X: Refreshingly Straightforward Horror


After last month’s miserable Texas Chainsaw Massacre, fans of Tobe Hooper’s original sunbleached classic will likely find some degree of solace in Ti West’s X. The latest horror offering from A24 (and perhaps their most purely entertaining, with scarcely an “it’s really about trauma” take to be found) clearly pays homage to 1974’s The Texas Chain Saw Massacre, with its premise of a caravan of (mostly) young people who’ve made their way to a rural Texas farmhouse in the late ‘70s only to discover the local residents aren’t as pleasant as one might hope. And though that’s about as far as the similarities go, West admirably recaptures the atmosphere of ‘70s and ‘80s low-budget horror — albeit in his own winking, deliberate manner.

The winking is key, because there’s a version of this movie that’s a total slog. As a filmmaker, West tends to move at an unhurried pace, content to build atmosphere and tension for longer stretches than most. It’s not always a successful tactic, and that holds true here — I reached a point in X where my feeling was less “the tension is too much” and more “okay, somebody needs to die already.” Even at 106 minutes the film feels a little too stretched out, but its saving grace is its willingness (rarer in this genre than you’d like) to not take itself too seriously.

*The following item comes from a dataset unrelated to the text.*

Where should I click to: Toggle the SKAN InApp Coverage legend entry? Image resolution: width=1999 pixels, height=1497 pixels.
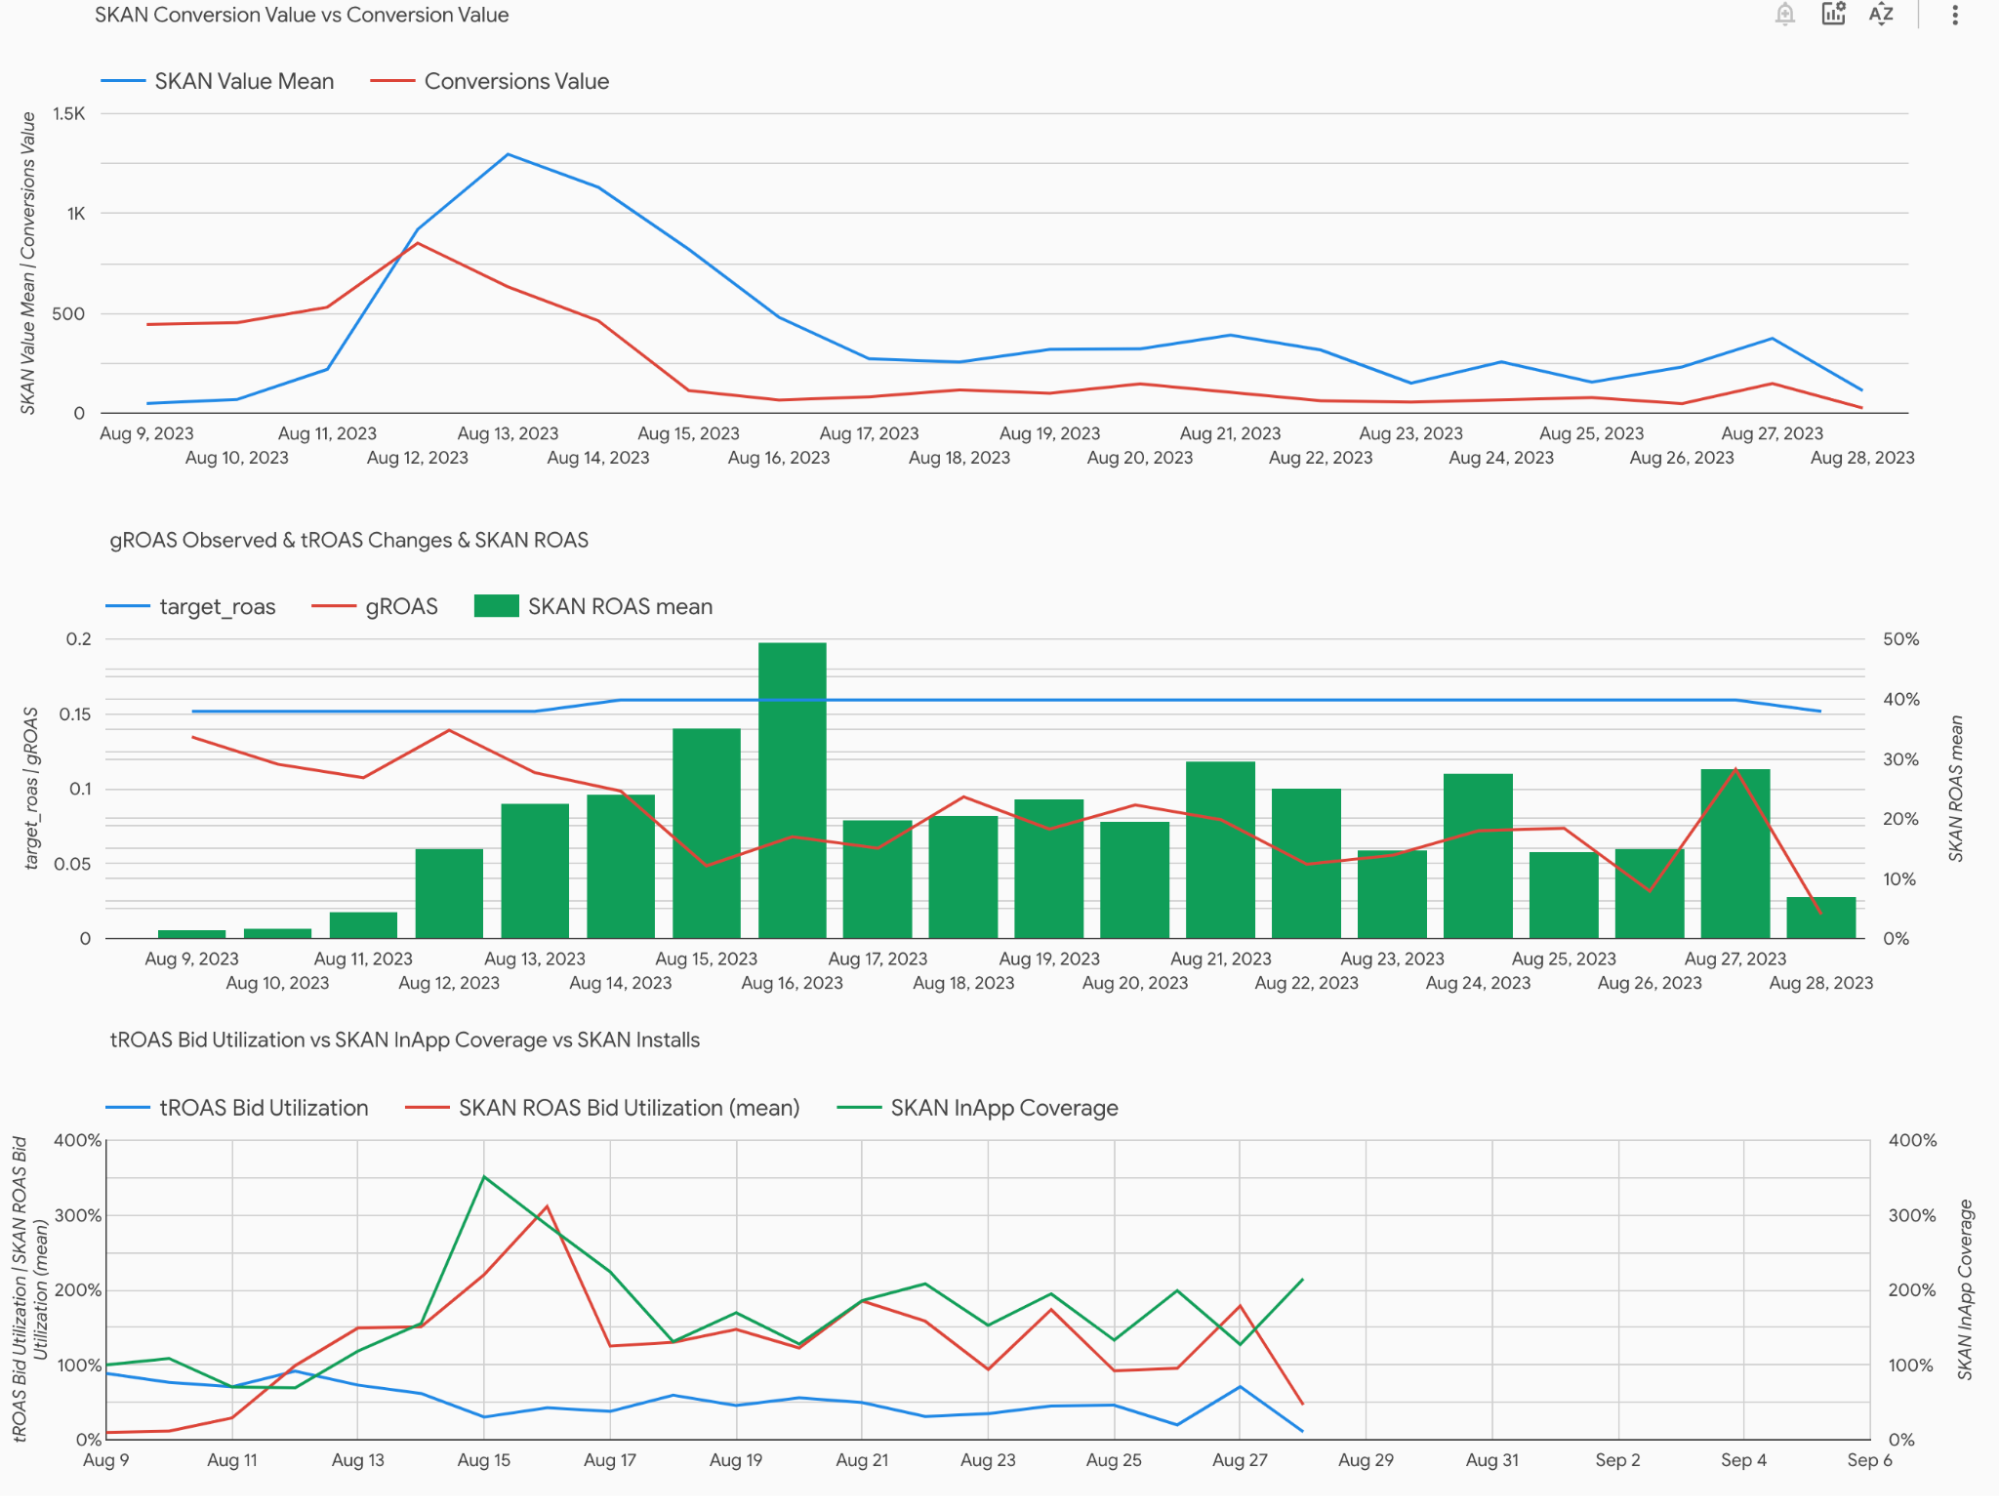1003,1108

You see, this out-of-their-depth cast of characters — including standouts Mia Goth, Jenna Ortega, and Brittany Snow — have come to this quiet Texas property to shoot their latest adult film. The writer-director (Owen Cambell) claims it will show the world that porn can be artistic cinema, but for the rest of the crew it’s mostly another opportunity to show their audience some good, honest sex. What they’re unprepared for is that their audience will include the elderly couple they’re renting the house from, a duo whose relationship to sex is…complicated, to say the least.

West mines plenty of humor from his premise without turning it into an out-and-out horror comedy, knowingly reveling in horror’s obsession with both promiscuity and virginity. Snow and Goth, along with Kid Cudi, provide humanized, wryly funny depictions of adult film stars who are — for the most part — supremely confident in their own skins. West and cinematographer Eliot Rockett capture the film shoots with an appropriately gauzy sheen, which contrasts nicely with the faux-retro (though still distinctly modern) look of the rest of the film. The visual stylings of the film are perhaps its greatest pleasure, making unsettlingly enjoyable use of split-screen, montage, and overlapping scene transitions, and while it takes a little too long for the blood to flow, when it eventually does the violence is nicely visceral and often hilariously gratuitous.

Ultimately, X stands as a refreshingly uncomplicated genre exercise, uninterested in bogging itself down with overt metaphor and instead allowing itself to revel in period vibes and titillate with sex and violence. Yes, it’s both a bit too slight and a bit too indulgent, but in this era where horror movies too often try to reverse engineer allegory or hit the audience over the head with how smart and metacritical they are, there’s plenty to be said for a scary movie that exists just to entertain. I mean this in the best possible way: even if you walk out of the theater and never think about X again, it will have served its purpose in a way that more movies should probably strive for.